What you should do: Every record must appear in your copy exactly as written, with no pictures.

Given records:
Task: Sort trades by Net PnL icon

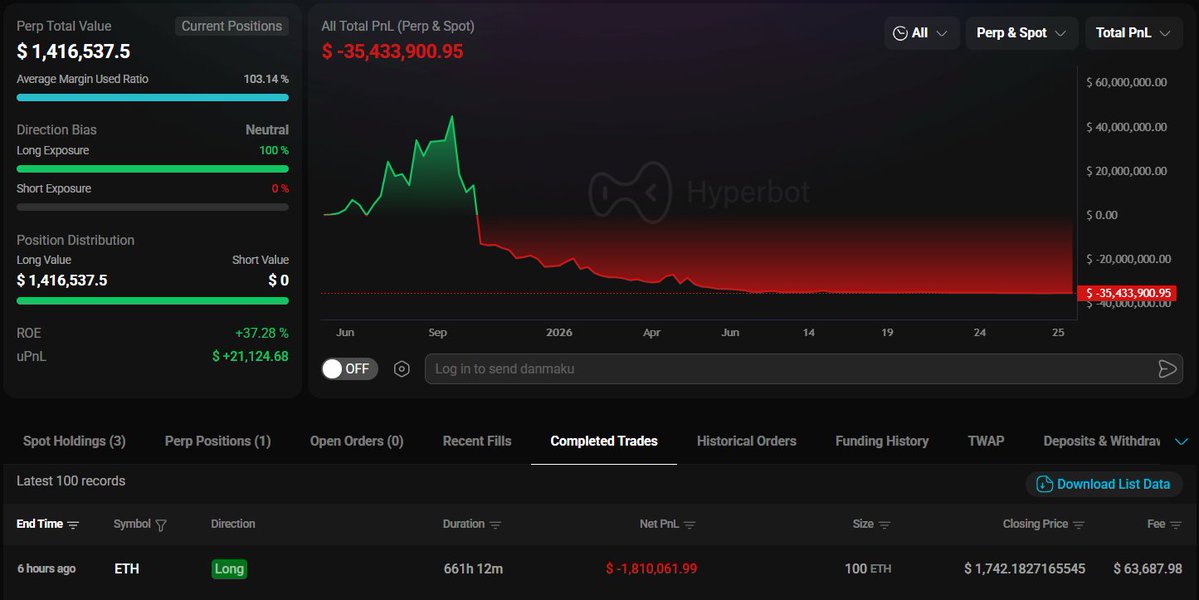Action: pos(689,525)
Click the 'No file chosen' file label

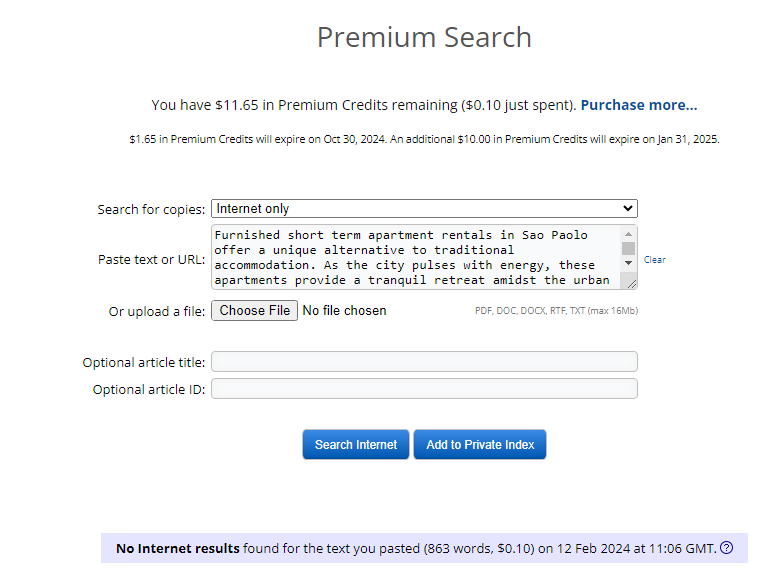pos(344,311)
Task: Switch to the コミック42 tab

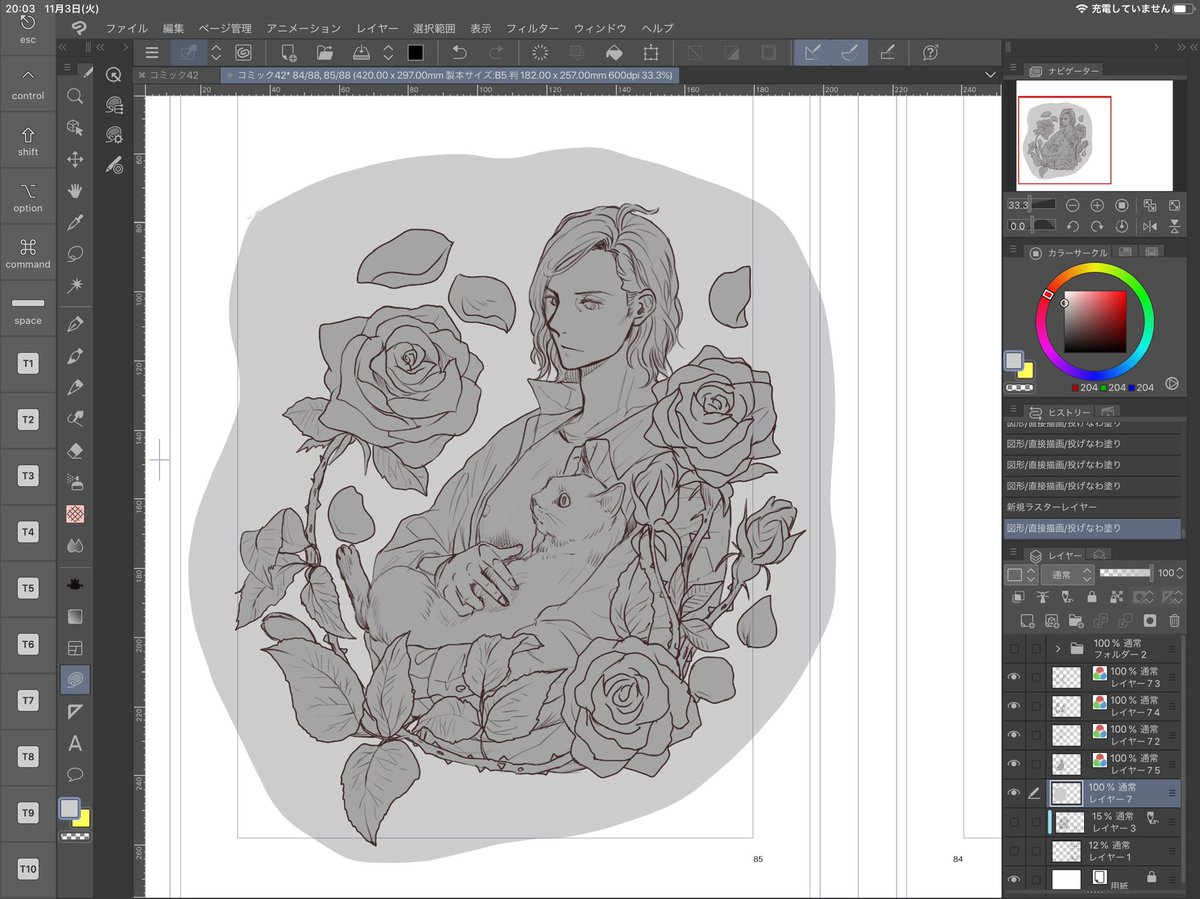Action: (x=170, y=75)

Task answer:
Task: Sort trades by Net PnL icon

Action: pos(689,525)
Click the 'No file chosen' file label

pos(344,311)
Task: Switch to the コミック42 tab

Action: (x=170, y=75)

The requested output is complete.